_Assigned task_
According to the transcript on supportive care in older patients, why is the age factor in the febrile neutropenia data artificial? Answer in one to three sentences.

_Page text_
Transcript: How is supportive care different in the geriatric patient

Last updated: 20th May 2024
Published: 20th May 2024

Dr Matti Aapro

All transcripts are created from interview footage and directly reflect the content of the interview at the time. The content is that of the speaker and is not adjusted by Medthority.

 

No doubt that patients, as they age, either become, just because of the ageing process, a little bit more frail, or most often than not, these patients have added diseases besides the cancer. And this, depending on what this other disease is, how severe also this other disease is will complicate the approach for the treatment of this patient, will complicate surgery, will complicate the fact that for radiation therapy, often patients have to travel. And, if they have issues in mobility related to other diseases they have, that will make their life much more complex. Not speaking then of medical treatments where interactions between drugs or the overall weakening of the patient's body will mean that some treatments might be more difficult to deliver. So, we have to support these patients even more than the younger patients. And, we have some data to show to us, for example, in the setting of prevention, because it is central to prevent, of febrile neutropenia that after a certain age, the study data show that even with the same chemotherapy, an older patient, and then this is artificially because the studies were done set at 65, will need an earlier intervention with growth factors than an older patient, sorry, than a younger patient. However, this age factor here, which is very artificial as I said, actually is because these patients that are older have other diseases, other problems that put them in the situation in which they are either more prone to have a febrile neutropenia, or where the febrile neutropenia will be much more dangerous for them. This is just one example, which highlights the difference between younger and older patients.

_Data listing_
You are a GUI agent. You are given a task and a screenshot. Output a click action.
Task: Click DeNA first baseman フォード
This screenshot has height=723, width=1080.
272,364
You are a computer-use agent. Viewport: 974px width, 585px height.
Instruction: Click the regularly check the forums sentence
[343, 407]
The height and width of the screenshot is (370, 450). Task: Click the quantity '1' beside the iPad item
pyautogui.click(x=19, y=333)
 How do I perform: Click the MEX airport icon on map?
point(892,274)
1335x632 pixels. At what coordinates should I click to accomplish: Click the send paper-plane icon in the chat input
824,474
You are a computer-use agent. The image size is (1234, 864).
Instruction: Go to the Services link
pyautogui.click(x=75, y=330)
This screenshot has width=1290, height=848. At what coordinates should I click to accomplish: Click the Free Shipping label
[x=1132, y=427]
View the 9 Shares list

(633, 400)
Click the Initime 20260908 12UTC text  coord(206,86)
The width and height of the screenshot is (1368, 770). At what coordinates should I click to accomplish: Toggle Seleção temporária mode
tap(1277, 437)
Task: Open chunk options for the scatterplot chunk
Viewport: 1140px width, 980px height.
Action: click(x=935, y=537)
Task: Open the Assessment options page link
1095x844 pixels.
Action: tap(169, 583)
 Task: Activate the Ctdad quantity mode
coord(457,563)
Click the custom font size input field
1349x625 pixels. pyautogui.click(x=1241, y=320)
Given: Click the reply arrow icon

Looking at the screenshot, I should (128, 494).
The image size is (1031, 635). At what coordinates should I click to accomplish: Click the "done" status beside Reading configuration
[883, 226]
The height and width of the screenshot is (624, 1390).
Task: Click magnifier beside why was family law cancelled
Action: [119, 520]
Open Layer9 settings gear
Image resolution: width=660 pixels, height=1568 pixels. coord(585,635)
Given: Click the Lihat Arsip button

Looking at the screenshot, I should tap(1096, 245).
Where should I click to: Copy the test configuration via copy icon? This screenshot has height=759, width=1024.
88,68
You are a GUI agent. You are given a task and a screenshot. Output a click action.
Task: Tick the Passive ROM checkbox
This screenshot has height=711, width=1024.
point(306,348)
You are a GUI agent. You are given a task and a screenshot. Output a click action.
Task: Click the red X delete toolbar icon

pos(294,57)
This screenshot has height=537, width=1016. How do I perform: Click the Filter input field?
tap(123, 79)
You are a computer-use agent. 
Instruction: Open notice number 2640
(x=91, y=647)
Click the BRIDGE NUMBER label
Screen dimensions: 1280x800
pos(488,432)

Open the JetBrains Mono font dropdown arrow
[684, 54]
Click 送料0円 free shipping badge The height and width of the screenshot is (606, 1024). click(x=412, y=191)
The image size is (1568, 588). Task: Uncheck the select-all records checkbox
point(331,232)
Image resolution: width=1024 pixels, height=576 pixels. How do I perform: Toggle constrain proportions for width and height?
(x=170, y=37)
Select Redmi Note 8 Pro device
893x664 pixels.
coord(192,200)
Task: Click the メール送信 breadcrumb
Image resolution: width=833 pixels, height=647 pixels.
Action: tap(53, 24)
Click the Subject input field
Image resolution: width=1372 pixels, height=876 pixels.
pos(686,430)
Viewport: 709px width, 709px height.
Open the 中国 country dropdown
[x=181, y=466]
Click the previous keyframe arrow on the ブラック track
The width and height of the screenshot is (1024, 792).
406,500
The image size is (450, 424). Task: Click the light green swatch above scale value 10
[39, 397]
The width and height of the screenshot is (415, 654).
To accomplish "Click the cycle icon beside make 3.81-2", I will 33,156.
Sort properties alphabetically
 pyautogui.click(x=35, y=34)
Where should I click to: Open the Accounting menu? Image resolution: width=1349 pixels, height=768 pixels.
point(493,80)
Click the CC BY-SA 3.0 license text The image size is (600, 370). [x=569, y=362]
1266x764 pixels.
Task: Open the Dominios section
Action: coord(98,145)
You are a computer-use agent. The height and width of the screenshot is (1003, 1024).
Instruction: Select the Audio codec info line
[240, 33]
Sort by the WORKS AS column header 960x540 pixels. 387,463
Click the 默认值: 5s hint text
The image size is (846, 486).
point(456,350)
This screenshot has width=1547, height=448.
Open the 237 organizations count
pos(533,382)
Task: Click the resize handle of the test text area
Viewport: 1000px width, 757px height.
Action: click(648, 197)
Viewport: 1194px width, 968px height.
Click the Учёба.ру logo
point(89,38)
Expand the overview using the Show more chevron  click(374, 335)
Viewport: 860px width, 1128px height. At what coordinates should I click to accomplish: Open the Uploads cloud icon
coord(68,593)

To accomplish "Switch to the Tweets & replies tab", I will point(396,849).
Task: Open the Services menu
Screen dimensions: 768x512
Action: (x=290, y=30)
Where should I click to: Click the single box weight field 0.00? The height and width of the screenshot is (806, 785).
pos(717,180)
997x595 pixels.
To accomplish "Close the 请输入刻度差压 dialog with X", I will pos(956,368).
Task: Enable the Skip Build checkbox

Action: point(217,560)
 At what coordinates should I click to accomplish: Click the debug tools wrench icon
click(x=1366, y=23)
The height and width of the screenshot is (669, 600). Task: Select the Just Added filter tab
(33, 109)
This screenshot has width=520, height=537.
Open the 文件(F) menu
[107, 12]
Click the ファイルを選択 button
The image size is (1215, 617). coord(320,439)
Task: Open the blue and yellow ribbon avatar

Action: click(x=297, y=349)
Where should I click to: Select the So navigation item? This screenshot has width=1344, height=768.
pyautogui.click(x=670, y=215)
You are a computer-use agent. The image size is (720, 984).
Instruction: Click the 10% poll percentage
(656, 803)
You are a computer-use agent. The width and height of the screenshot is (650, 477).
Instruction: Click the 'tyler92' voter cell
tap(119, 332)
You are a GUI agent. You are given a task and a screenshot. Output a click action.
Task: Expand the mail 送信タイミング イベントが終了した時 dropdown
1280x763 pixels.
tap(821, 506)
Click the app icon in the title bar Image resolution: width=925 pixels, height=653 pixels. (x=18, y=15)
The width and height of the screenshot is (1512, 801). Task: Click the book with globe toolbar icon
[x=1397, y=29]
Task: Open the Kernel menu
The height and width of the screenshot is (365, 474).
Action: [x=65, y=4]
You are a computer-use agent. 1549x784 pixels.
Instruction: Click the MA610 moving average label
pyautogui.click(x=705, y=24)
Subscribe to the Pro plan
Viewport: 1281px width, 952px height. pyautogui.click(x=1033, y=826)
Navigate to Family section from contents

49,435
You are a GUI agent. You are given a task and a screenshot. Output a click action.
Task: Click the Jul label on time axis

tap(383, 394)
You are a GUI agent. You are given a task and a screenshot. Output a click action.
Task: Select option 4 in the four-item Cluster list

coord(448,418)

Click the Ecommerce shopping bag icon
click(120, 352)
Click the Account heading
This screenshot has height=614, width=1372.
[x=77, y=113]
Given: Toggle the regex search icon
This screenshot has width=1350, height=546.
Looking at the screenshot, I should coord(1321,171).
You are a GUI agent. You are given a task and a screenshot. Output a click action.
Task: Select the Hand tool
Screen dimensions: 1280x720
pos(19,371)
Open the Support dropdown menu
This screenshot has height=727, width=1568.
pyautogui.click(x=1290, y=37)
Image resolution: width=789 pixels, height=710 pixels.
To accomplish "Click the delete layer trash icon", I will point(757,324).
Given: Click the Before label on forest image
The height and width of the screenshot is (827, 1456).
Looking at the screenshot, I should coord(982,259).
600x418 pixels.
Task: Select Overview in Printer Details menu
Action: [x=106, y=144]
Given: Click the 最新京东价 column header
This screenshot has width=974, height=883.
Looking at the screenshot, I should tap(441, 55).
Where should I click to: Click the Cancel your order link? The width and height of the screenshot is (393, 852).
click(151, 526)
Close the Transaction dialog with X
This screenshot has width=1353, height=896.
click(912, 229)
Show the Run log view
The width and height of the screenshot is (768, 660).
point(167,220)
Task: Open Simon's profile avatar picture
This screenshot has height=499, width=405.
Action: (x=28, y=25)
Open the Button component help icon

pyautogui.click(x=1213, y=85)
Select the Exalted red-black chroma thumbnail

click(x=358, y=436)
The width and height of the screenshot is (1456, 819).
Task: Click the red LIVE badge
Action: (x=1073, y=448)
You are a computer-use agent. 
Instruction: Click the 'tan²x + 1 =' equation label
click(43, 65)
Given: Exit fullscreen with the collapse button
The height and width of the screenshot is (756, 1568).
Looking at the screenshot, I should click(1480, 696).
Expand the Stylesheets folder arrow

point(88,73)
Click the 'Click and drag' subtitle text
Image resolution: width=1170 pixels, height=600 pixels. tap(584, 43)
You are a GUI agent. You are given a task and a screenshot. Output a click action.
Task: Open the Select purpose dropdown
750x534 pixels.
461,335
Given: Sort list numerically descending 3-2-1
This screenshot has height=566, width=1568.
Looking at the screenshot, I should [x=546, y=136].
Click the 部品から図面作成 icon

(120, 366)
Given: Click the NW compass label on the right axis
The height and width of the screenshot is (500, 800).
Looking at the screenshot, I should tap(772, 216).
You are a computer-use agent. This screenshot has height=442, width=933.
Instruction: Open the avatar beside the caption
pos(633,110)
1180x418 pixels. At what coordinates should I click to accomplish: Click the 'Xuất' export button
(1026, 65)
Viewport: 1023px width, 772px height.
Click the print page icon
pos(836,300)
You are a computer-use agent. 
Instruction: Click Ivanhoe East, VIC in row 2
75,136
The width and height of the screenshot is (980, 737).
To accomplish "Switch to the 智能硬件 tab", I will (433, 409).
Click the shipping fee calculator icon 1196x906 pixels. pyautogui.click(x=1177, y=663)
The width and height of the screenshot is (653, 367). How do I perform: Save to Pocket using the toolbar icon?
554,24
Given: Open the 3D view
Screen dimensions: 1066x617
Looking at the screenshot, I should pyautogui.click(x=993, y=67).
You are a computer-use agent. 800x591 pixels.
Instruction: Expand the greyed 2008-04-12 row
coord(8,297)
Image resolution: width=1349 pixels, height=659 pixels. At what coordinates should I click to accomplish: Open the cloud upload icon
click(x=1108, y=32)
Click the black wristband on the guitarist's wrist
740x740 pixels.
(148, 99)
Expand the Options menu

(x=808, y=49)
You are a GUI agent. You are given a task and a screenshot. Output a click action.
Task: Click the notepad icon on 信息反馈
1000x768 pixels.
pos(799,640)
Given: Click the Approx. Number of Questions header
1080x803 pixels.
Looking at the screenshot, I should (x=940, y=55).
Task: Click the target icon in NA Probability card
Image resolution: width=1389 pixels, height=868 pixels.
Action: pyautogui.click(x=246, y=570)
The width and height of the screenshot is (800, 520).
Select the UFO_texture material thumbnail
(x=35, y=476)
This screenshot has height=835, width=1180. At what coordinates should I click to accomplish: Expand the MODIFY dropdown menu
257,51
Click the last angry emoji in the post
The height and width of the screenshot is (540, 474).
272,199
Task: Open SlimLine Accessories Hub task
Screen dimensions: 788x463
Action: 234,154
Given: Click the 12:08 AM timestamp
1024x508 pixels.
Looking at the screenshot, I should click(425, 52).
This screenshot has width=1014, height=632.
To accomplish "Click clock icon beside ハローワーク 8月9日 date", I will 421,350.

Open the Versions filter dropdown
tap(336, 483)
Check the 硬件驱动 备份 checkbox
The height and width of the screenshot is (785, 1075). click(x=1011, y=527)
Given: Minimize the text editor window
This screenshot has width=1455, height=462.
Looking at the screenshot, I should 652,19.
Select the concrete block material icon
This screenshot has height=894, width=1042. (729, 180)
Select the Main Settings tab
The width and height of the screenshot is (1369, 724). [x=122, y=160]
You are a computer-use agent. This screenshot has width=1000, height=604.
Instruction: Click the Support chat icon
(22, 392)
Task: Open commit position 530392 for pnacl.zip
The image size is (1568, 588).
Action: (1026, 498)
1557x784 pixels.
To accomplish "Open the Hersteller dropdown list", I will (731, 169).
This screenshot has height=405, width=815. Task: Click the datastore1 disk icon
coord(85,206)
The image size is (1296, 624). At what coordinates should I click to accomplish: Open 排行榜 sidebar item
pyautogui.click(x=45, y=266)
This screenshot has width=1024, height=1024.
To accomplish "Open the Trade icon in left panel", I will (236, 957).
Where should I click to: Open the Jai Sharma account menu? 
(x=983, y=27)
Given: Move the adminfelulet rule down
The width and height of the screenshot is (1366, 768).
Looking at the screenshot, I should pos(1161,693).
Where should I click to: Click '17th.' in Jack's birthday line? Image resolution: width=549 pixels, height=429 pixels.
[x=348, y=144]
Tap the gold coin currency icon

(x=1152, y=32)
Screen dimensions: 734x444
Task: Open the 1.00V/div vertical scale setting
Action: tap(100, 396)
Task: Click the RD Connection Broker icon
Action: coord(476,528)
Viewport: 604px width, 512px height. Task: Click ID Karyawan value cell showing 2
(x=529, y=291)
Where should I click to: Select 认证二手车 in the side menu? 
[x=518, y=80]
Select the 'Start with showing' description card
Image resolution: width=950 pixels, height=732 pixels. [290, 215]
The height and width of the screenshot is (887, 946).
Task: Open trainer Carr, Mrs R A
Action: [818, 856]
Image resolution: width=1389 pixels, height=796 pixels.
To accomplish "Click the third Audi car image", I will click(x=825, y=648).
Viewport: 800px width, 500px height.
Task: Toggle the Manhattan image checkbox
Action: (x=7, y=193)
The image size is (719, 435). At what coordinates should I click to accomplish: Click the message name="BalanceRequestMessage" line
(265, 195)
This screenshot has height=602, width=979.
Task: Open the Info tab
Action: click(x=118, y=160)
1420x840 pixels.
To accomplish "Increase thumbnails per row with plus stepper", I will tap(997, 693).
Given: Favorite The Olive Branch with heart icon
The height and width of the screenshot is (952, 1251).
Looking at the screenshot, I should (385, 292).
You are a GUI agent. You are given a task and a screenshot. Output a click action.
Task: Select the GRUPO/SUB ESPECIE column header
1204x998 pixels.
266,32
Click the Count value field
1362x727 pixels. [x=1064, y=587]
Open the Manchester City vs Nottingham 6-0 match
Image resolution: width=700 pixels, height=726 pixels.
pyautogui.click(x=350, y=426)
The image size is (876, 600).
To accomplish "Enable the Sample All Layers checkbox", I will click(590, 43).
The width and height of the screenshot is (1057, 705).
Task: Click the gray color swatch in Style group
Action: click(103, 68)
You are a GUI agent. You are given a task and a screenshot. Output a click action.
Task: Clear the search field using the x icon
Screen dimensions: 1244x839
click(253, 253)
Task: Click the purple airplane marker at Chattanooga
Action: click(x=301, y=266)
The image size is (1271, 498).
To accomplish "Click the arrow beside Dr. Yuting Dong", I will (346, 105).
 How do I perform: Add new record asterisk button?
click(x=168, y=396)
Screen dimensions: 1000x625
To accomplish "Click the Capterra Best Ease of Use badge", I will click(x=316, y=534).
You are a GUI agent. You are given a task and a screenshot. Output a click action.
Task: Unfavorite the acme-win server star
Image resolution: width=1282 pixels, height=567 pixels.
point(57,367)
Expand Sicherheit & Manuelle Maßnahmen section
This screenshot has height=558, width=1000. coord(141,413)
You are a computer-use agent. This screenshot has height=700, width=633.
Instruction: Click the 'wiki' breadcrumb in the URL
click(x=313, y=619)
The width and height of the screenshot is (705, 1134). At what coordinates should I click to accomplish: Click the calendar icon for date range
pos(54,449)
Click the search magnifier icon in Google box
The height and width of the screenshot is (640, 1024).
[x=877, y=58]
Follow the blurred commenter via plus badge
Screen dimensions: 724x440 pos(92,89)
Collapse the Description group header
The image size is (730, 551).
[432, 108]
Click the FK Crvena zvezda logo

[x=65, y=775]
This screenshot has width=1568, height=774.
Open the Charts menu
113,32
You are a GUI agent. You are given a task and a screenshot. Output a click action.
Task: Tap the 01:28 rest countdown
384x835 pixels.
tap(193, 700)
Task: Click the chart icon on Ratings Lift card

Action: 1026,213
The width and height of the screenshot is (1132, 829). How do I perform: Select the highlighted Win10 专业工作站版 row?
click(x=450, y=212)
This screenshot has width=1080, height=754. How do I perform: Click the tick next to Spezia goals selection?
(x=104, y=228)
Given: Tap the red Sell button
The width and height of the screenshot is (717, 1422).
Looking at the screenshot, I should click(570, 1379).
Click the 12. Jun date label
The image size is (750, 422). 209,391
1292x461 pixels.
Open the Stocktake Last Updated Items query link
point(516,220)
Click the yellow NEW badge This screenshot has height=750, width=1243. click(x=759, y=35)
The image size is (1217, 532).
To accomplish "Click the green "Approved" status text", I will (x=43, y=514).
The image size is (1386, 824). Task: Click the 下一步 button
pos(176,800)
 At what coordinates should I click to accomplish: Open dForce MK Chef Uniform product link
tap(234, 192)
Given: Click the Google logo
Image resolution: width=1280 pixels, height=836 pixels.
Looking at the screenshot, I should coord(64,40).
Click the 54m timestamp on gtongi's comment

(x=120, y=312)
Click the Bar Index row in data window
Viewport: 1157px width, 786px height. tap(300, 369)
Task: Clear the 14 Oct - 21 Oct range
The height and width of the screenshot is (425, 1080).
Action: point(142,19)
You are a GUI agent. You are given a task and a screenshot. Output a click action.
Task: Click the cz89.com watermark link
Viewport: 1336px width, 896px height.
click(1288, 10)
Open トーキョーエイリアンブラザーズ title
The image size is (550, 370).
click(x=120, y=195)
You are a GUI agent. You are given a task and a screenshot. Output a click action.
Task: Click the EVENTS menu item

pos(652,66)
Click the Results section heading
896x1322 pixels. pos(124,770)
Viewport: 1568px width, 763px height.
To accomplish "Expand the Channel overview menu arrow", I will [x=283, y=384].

_Response area_
The age cutoff comes from how the studies were designed, since they were set at 65. What actually matters is that older patients have other diseases and problems. These make them more prone to febrile neutropenia or make it much more dangerous for them.